Exercise material START

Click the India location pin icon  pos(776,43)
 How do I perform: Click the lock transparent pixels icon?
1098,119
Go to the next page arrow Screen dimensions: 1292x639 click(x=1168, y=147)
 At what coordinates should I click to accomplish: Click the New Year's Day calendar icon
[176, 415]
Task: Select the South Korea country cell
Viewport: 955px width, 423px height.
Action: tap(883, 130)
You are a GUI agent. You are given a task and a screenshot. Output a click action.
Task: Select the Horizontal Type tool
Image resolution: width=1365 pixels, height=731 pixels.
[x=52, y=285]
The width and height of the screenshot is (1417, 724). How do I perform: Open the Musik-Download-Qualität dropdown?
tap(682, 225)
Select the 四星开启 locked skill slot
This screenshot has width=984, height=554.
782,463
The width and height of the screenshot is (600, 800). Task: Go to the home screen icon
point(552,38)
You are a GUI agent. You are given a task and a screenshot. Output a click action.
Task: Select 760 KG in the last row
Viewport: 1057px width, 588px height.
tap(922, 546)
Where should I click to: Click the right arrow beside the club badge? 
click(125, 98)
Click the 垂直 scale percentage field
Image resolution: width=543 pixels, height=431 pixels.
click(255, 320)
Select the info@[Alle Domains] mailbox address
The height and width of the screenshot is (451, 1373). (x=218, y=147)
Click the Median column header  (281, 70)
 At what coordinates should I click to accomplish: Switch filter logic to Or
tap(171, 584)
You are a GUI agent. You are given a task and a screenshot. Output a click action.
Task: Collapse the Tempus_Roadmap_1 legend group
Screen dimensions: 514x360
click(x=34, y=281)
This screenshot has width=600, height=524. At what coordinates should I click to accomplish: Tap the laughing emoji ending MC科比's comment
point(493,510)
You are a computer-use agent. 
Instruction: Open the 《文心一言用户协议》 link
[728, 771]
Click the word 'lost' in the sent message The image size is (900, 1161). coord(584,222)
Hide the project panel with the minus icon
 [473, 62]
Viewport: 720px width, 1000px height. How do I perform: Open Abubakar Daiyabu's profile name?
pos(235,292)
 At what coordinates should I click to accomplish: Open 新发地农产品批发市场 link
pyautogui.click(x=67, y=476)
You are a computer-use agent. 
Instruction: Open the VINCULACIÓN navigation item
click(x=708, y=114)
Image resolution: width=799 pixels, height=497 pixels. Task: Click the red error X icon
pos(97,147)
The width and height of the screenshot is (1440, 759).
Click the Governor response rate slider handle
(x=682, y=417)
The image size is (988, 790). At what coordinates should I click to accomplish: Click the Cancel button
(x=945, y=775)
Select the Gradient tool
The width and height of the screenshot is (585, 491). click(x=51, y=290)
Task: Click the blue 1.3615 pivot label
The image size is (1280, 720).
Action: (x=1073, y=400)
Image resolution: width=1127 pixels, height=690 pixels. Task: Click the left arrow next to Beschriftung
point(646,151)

Exercise material END

# [What is required]
Look through the data above and return exactly the lines from the one that contains "The width and height of the screenshot is (1417, 724)." to the one that contains "Task: Select 760 KG in the last row", inclusive, with nothing else.

# [Written solution]
The width and height of the screenshot is (1417, 724). How do I perform: Open the Musik-Download-Qualität dropdown?
tap(682, 225)
Select the 四星开启 locked skill slot
This screenshot has width=984, height=554.
782,463
The width and height of the screenshot is (600, 800). Task: Go to the home screen icon
point(552,38)
You are a GUI agent. You are given a task and a screenshot. Output a click action.
Task: Select 760 KG in the last row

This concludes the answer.